The Age newspaper in Melbourne has revealed that Chinese nurses brought to Australia by a nursing agency and working in aged care facilities , could be exploited in terms of payment, work and training opportunities.

Nurse Bank Australia is sending Chinese nurses to work up to 50 hours a week in nursing homes as personal care attendants, while paying them a flat weekly ‘training wage’ rate of $300, in addition to charging them upfront fees for recruitment, employment and training.

Their visas require that they be provided with 12 month, government approved occupational training program with award wages. However, nurses and nursing home staff say the nurses are working unsupervised as Personal Care Attendants.

Nurse Bank says it has offered a ‘nurse educator program’ which enables participants to obtain a Certificate III in aged care and a Certificate IV in training. The program is designed to provide a workforce for Nurse Bank’s planned aged care businesses in China.

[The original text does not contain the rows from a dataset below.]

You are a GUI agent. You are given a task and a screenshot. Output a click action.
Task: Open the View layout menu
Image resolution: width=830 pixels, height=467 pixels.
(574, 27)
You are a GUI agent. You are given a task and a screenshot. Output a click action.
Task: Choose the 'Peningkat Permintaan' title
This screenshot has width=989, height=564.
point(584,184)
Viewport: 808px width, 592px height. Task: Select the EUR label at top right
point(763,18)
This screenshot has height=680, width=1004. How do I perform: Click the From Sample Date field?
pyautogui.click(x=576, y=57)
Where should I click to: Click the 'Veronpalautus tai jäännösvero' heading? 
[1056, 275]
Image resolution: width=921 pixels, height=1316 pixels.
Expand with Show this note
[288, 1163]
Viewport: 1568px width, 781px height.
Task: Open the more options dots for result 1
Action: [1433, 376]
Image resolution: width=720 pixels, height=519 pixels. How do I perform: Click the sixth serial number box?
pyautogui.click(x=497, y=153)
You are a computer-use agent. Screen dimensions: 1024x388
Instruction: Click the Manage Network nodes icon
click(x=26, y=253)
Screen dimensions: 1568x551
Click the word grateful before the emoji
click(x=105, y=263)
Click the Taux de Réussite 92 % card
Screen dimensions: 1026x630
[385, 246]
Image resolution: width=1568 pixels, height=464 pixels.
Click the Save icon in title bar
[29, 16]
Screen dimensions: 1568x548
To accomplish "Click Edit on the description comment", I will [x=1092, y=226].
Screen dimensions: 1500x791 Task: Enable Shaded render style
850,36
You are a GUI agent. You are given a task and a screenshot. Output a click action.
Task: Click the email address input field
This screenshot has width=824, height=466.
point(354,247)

The Australian Nursing Federation’s national secretary, Jill Iliffe, has said that the actions of the nursing agency exposed the government’s 442 occupational trainee visa as an “inadequate tool that enables unethical practices by companies to exploit overseas workers and provide them with substandard wages and conditions”.

“These nurses are registered nurses who are not being employed as registered nurses in Australia,” Ms Iliffe said. “Instead of applying for licence as a registered nurse and using their higher level skills these nurses are being employed as personal care assistants. They are being sent to work long hours, unsupervised, on miserable trainee wages while the company makes a tidy profit on the back of their work.”

Ms Iliffe said the 442 visa scheme should be suspended while an independent body investigates the concerns raised by the treatment of the nurses, which is not an isolated incident in the Federation’s experience, and other workers employed under the scheme.